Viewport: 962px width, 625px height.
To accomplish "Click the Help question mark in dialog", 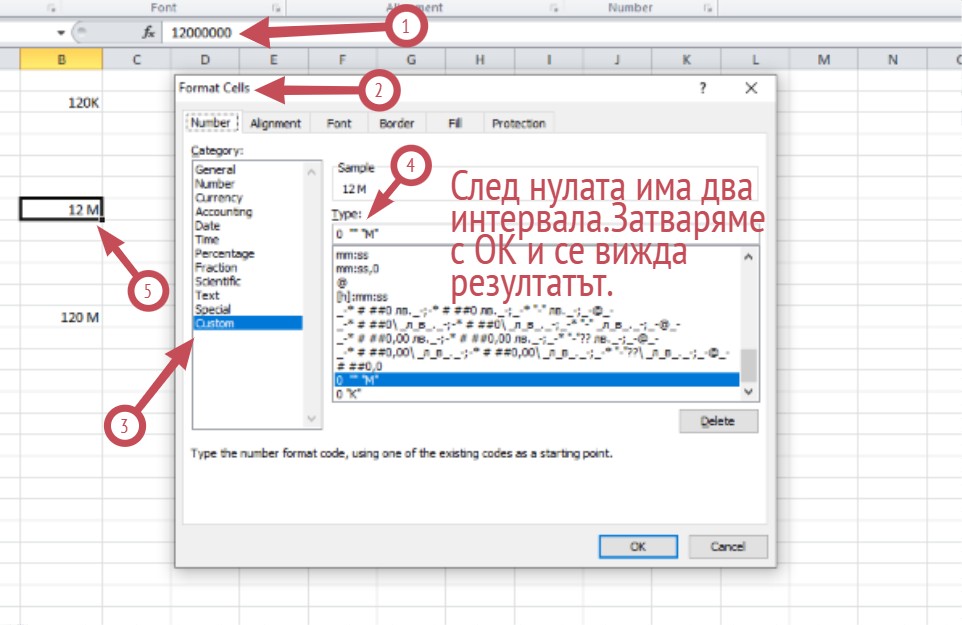I will (703, 88).
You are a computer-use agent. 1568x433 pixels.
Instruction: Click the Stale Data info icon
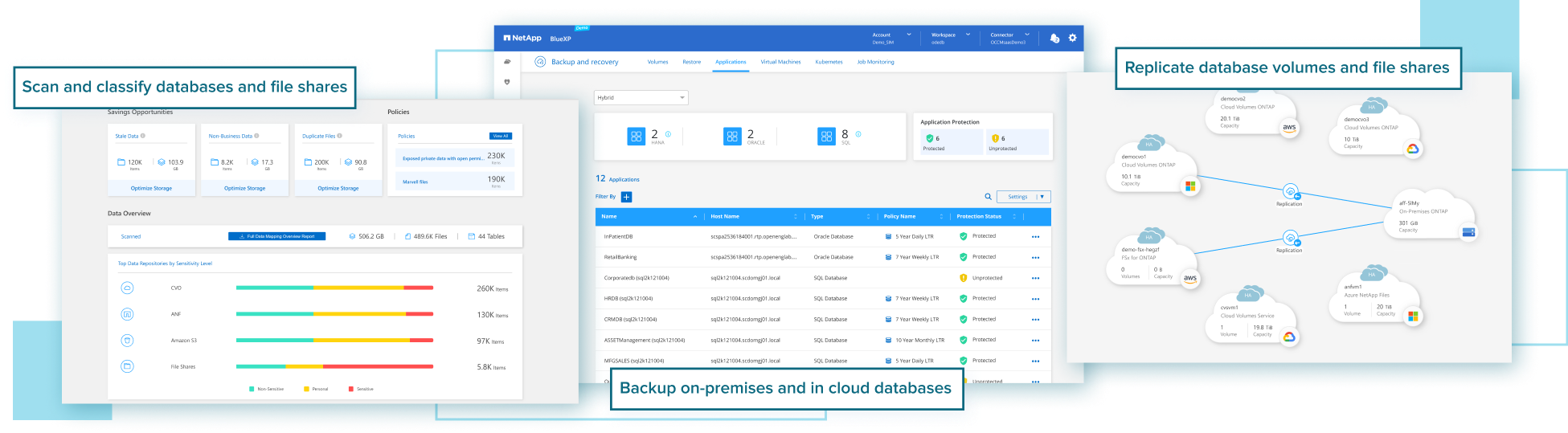click(x=143, y=136)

> [DIRECTIONS]:
Look for the line that contains "You are a computer-use", then please copy it and the rest of the lines through the end of the data, pictures excluded.

> [ANSWER TO THIS TASK]:
You are a computer-use agent. 1568x433 pixels.
Instruction: Click the Stale Data info icon
click(x=143, y=136)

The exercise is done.